# Tonight with Tim Modise | A Billion Lives



## Rob Fisher (25/10/16)



Reactions: Winner 3 | Thanks 5


----------



## RichJB (25/10/16)

Wtf?!? That has to be the most inaccurate opening link ever. "They've also introduced alternative products such as e-cigarettes and vaping which are increasingly found to be having the same devastating effect as smoking itself. Award-winning American director Aaron Biebert has produced a documentary called 'A Billion Lives'... which exposes the dangers of these alternatives." 

I'm not sure that was the sort of intro that Aaron was expecting.  Tim clearly has neither watched the documentary nor even read anything about it. Gotta do your research, Tim.

Reactions: Like 1 | Agree 4


----------



## Effjh (25/10/16)

I'm embarrassed in my moer in by this "interviewer".  There's no hope is there?


----------



## Waine (25/10/16)

At least the two interviewees set the record straight.


Sent from my iPhone using Tapatalk


----------



## hands (25/10/16)

The doctor clearly did his homework and Tim....... well he showed up.

Reactions: Agree 1 | Funny 2


----------



## Raindance (25/10/16)

Must say, I would not have handled the interview that well after that intro.

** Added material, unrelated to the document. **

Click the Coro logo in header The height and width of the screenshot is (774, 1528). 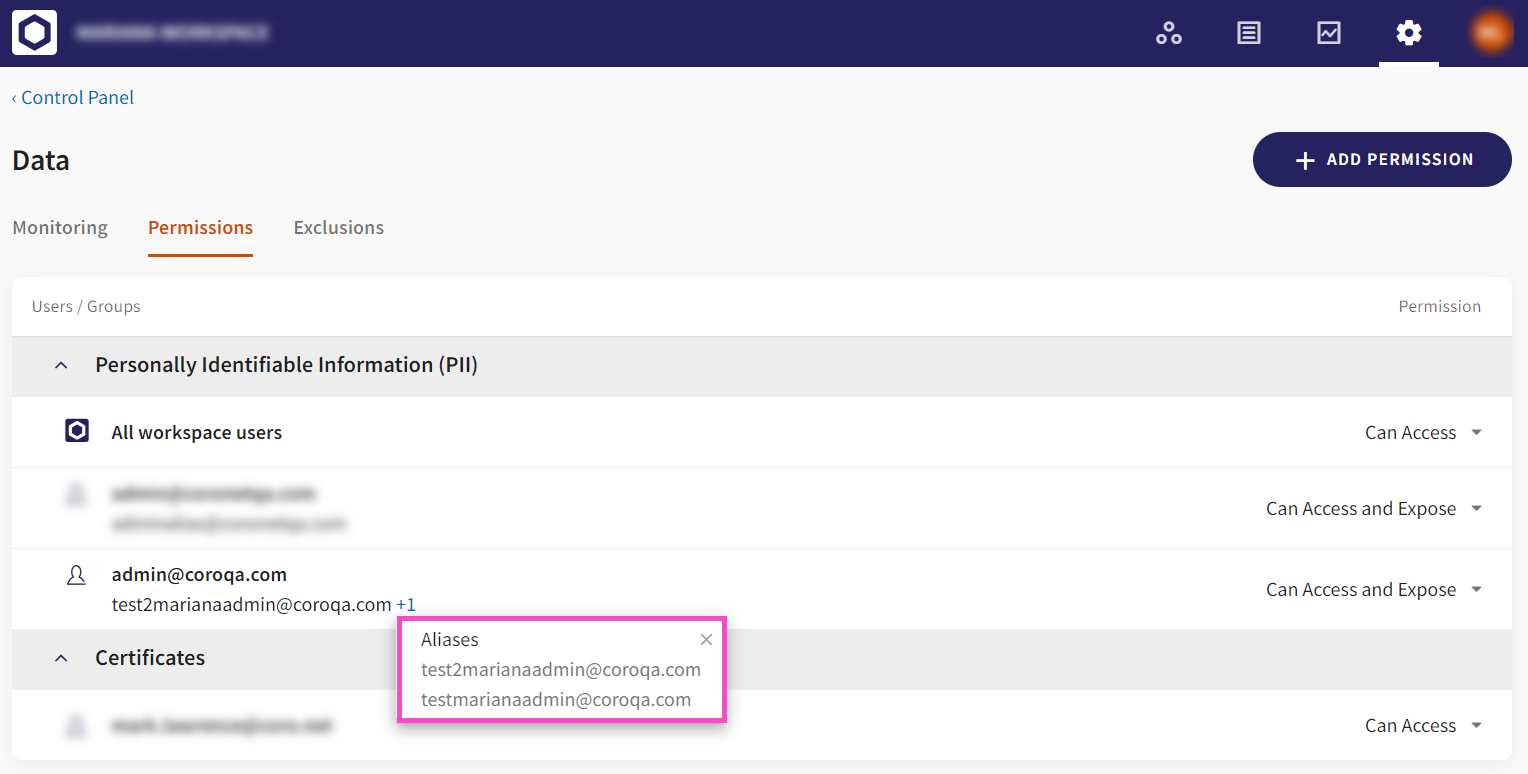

These gents are professionals! Respect gents!

Cheers!

Reactions: Agree 1


----------



## KZOR (26/10/16)

People like Tim that makes South Africans look like idiots.
I preach to my learners that only seriously participate in discussions or debates when you have sufficient knowledge regarding the topic.

One of the best sayings/quotes I have heard, regarding this matter, is :
"Never argue with a idiot because he will bring you down to his level and defeat you with experience."

Reactions: Agree 2


----------